-- Your objective --
Each record below should be set down exactly.

Records from a data collection:
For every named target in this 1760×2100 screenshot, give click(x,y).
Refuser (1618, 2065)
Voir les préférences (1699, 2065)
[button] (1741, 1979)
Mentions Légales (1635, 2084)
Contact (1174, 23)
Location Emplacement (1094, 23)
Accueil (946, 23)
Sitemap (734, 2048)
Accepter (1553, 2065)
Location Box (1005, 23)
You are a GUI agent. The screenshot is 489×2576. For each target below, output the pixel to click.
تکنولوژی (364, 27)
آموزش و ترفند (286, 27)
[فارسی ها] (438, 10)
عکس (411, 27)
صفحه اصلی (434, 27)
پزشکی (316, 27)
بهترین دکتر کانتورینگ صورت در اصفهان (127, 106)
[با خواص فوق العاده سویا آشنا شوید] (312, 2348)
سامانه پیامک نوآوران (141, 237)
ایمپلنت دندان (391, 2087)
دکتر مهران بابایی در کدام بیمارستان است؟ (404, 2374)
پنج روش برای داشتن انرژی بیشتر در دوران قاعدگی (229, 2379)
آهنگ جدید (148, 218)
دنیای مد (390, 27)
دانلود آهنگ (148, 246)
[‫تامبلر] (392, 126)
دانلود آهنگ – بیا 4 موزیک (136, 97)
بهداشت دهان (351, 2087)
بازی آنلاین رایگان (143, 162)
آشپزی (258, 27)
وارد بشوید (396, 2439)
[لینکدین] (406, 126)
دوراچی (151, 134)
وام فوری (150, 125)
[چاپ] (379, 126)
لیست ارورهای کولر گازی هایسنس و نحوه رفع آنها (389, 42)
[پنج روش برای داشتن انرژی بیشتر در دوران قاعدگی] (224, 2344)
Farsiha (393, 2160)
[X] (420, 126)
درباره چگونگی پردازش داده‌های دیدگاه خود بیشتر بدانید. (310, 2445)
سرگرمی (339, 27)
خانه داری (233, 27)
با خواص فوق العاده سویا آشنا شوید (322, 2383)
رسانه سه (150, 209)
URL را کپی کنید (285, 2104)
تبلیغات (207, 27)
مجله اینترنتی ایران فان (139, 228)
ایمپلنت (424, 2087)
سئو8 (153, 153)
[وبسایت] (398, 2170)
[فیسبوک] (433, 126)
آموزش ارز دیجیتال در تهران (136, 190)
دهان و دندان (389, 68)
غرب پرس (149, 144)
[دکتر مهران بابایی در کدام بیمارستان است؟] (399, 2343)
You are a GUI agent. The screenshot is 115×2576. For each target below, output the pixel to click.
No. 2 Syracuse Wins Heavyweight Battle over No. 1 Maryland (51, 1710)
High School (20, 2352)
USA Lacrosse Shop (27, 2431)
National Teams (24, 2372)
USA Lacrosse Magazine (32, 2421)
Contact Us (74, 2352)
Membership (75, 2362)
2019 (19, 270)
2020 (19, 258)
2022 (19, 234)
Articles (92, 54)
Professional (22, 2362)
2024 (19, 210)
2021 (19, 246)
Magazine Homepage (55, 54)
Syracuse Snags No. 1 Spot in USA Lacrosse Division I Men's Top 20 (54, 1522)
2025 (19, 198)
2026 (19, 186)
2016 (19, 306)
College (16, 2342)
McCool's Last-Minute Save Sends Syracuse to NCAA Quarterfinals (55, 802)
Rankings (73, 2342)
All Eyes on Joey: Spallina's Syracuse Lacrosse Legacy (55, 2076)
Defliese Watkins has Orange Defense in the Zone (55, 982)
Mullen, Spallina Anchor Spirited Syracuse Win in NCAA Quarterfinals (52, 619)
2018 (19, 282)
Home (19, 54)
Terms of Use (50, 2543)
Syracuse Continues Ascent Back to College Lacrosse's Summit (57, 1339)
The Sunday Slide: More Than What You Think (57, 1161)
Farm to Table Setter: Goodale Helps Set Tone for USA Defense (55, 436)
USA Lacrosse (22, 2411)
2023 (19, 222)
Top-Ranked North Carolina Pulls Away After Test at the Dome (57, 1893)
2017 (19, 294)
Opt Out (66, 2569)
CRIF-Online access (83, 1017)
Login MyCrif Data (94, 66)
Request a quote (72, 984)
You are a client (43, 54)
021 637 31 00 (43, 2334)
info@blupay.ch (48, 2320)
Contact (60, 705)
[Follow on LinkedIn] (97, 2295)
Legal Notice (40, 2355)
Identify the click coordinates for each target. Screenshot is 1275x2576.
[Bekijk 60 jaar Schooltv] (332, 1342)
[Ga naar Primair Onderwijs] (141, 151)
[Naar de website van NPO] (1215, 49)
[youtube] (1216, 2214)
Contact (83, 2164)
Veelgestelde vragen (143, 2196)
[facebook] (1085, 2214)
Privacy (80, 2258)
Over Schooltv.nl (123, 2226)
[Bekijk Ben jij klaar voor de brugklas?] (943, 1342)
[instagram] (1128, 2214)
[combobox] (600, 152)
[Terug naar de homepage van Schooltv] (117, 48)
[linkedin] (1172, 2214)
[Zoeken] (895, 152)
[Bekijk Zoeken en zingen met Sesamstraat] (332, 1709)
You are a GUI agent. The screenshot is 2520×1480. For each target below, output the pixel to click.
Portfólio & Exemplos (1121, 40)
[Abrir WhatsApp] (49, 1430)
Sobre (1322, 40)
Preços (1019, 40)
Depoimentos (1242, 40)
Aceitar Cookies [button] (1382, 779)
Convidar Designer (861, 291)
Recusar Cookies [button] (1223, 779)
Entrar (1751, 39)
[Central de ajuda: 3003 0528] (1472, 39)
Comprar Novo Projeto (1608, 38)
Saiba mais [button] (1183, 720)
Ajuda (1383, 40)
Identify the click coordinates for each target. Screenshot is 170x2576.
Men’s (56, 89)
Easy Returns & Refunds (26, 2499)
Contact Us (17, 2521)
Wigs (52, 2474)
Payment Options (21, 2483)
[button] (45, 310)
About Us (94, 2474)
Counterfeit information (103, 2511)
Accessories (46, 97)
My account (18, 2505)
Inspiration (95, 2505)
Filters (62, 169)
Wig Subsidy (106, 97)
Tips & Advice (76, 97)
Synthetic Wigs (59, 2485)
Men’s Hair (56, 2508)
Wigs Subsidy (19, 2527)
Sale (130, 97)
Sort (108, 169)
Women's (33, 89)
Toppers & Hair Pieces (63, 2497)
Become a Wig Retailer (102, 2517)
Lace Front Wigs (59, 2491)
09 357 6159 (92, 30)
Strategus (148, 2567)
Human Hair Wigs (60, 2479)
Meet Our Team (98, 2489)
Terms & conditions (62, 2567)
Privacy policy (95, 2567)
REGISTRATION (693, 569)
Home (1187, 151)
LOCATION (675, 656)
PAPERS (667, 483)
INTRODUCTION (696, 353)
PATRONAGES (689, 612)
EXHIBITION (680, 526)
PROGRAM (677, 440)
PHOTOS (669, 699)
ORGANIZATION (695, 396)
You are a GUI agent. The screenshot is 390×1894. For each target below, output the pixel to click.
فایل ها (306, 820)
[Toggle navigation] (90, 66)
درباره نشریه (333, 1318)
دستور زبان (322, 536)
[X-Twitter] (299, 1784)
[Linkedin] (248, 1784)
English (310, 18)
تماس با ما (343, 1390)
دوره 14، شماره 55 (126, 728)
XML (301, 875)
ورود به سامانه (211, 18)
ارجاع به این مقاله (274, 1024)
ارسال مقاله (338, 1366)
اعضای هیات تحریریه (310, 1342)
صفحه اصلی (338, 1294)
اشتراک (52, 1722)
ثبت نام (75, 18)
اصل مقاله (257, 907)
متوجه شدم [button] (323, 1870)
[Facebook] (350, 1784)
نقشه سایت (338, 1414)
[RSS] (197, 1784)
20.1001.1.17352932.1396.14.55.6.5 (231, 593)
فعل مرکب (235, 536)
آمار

-- Answer for this exercise --
For every named target in this 1760×2100 screenshot, give click(x,y).
Refuser (1618, 2065)
Voir les préférences (1699, 2065)
[button] (1741, 1979)
Mentions Légales (1635, 2084)
Contact (1174, 23)
Location Emplacement (1094, 23)
Accueil (946, 23)
Sitemap (734, 2048)
Accepter (1553, 2065)
Location Box (1005, 23)
You are a GUI agent. The screenshot is 489×2576. For each target below, output the pixel to click.
تکنولوژی (364, 27)
آموزش و ترفند (286, 27)
[فارسی ها] (438, 10)
عکس (411, 27)
صفحه اصلی (434, 27)
پزشکی (316, 27)
بهترین دکتر کانتورینگ صورت در اصفهان (127, 106)
[با خواص فوق العاده سویا آشنا شوید] (312, 2348)
سامانه پیامک نوآوران (141, 237)
ایمپلنت دندان (391, 2087)
دکتر مهران بابایی در کدام بیمارستان است؟ (404, 2374)
پنج روش برای داشتن انرژی بیشتر در دوران قاعدگی (229, 2379)
آهنگ جدید (148, 218)
دنیای مد (390, 27)
دانلود آهنگ (148, 246)
[‫تامبلر] (392, 126)
دانلود آهنگ – بیا 4 موزیک (136, 97)
بهداشت دهان (351, 2087)
بازی آنلاین رایگان (143, 162)
آشپزی (258, 27)
وارد بشوید (396, 2439)
[لینکدین] (406, 126)
دوراچی (151, 134)
وام فوری (150, 125)
[چاپ] (379, 126)
لیست ارورهای کولر گازی هایسنس و نحوه رفع آنها (389, 42)
[پنج روش برای داشتن انرژی بیشتر در دوران قاعدگی] (224, 2344)
Farsiha (393, 2160)
[X] (420, 126)
درباره چگونگی پردازش داده‌های دیدگاه خود بیشتر بدانید. (310, 2445)
سرگرمی (339, 27)
خانه داری (233, 27)
با خواص فوق العاده سویا آشنا شوید (322, 2383)
رسانه سه (150, 209)
URL را کپی کنید (285, 2104)
تبلیغات (207, 27)
مجله اینترنتی ایران فان (139, 228)
ایمپلنت (424, 2087)
سئو8 (153, 153)
[وبسایت] (398, 2170)
[فیسبوک] (433, 126)
آموزش ارز دیجیتال در تهران (136, 190)
دهان و دندان (389, 68)
غرب پرس (149, 144)
[دکتر مهران بابایی در کدام بیمارستان است؟] (399, 2343)
You are a GUI agent. The screenshot is 115×2576. For each target below, output the pixel to click.
No. 2 Syracuse Wins Heavyweight Battle over No. 1 Maryland (51, 1710)
High School (20, 2352)
USA Lacrosse Shop (27, 2431)
National Teams (24, 2372)
USA Lacrosse Magazine (32, 2421)
Contact Us (74, 2352)
Membership (75, 2362)
2019 (19, 270)
2020 (19, 258)
2022 (19, 234)
Articles (92, 54)
Professional (22, 2362)
2024 (19, 210)
2021 (19, 246)
Magazine Homepage (55, 54)
Syracuse Snags No. 1 Spot in USA Lacrosse Division I Men's Top 20 (54, 1522)
2025 (19, 198)
2026 (19, 186)
2016 (19, 306)
College (16, 2342)
McCool's Last-Minute Save Sends Syracuse to NCAA Quarterfinals (55, 802)
Rankings (73, 2342)
All Eyes on Joey: Spallina's Syracuse Lacrosse Legacy (55, 2076)
Defliese Watkins has Orange Defense in the Zone (55, 982)
Mullen, Spallina Anchor Spirited Syracuse Win in NCAA Quarterfinals (52, 619)
2018 (19, 282)
Home (19, 54)
Terms of Use (50, 2543)
Syracuse Continues Ascent Back to College Lacrosse's Summit (57, 1339)
The Sunday Slide: More Than What You Think (57, 1161)
Farm to Table Setter: Goodale Helps Set Tone for USA Defense (55, 436)
USA Lacrosse (22, 2411)
2023 (19, 222)
Top-Ranked North Carolina Pulls Away After Test at the Dome (57, 1893)
2017 (19, 294)
Opt Out (66, 2569)
CRIF-Online access (83, 1017)
Login MyCrif Data (94, 66)
Request a quote (72, 984)
You are a client (43, 54)
021 637 31 00 (43, 2334)
info@blupay.ch (48, 2320)
Contact (60, 705)
[Follow on LinkedIn] (97, 2295)
Legal Notice (40, 2355)
Identify the click coordinates for each target. Screenshot is 1275x2576.
[Bekijk 60 jaar Schooltv] (332, 1342)
[Ga naar Primair Onderwijs] (141, 151)
[Naar de website van NPO] (1215, 49)
[youtube] (1216, 2214)
Contact (83, 2164)
Veelgestelde vragen (143, 2196)
[facebook] (1085, 2214)
Privacy (80, 2258)
Over Schooltv.nl (123, 2226)
[Bekijk Ben jij klaar voor de brugklas?] (943, 1342)
[instagram] (1128, 2214)
[combobox] (600, 152)
[Terug naar de homepage van Schooltv] (117, 48)
[linkedin] (1172, 2214)
[Zoeken] (895, 152)
[Bekijk Zoeken en zingen met Sesamstraat] (332, 1709)
You are a GUI agent. The screenshot is 2520×1480. For each target below, output the pixel to click.
Portfólio & Exemplos (1121, 40)
[Abrir WhatsApp] (49, 1430)
Sobre (1322, 40)
Preços (1019, 40)
Depoimentos (1242, 40)
Aceitar Cookies [button] (1382, 779)
Convidar Designer (861, 291)
Recusar Cookies [button] (1223, 779)
Entrar (1751, 39)
[Central de ajuda: 3003 0528] (1472, 39)
Comprar Novo Projeto (1608, 38)
Saiba mais [button] (1183, 720)
Ajuda (1383, 40)
Identify the click coordinates for each target. Screenshot is 170x2576.
Men’s (56, 89)
Easy Returns & Refunds (26, 2499)
Contact Us (17, 2521)
Wigs (52, 2474)
Payment Options (21, 2483)
[button] (45, 310)
About Us (94, 2474)
Counterfeit information (103, 2511)
Accessories (46, 97)
My account (18, 2505)
Inspiration (95, 2505)
Filters (62, 169)
Wig Subsidy (106, 97)
Tips & Advice (76, 97)
Synthetic Wigs (59, 2485)
Men’s Hair (56, 2508)
Wigs Subsidy (19, 2527)
Sale (130, 97)
Sort (108, 169)
Women's (33, 89)
Toppers & Hair Pieces (63, 2497)
Become a Wig Retailer (102, 2517)
Lace Front Wigs (59, 2491)
09 357 6159 (92, 30)
Strategus (148, 2567)
Human Hair Wigs (60, 2479)
Meet Our Team (98, 2489)
Terms & conditions (62, 2567)
Privacy policy (95, 2567)
REGISTRATION (693, 569)
Home (1187, 151)
LOCATION (675, 656)
PAPERS (667, 483)
INTRODUCTION (696, 353)
PATRONAGES (689, 612)
EXHIBITION (680, 526)
PROGRAM (677, 440)
PHOTOS (669, 699)
ORGANIZATION (695, 396)
You are a GUI agent. The screenshot is 390×1894. For each target below, output the pixel to click.
فایل ها (306, 820)
[Toggle navigation] (90, 66)
درباره نشریه (333, 1318)
دستور زبان (322, 536)
[X-Twitter] (299, 1784)
[Linkedin] (248, 1784)
English (310, 18)
تماس با ما (343, 1390)
دوره 14، شماره 55 (126, 728)
XML (301, 875)
ورود به سامانه (211, 18)
ارجاع به این مقاله (274, 1024)
ارسال مقاله (338, 1366)
اعضای هیات تحریریه (310, 1342)
صفحه اصلی (338, 1294)
اشتراک (52, 1722)
ثبت نام (75, 18)
اصل مقاله (257, 907)
متوجه شدم [button] (323, 1870)
[Facebook] (350, 1784)
نقشه سایت (338, 1414)
[RSS] (197, 1784)
20.1001.1.17352932.1396.14.55.6.5 (231, 593)
فعل مرکب (235, 536)
آمار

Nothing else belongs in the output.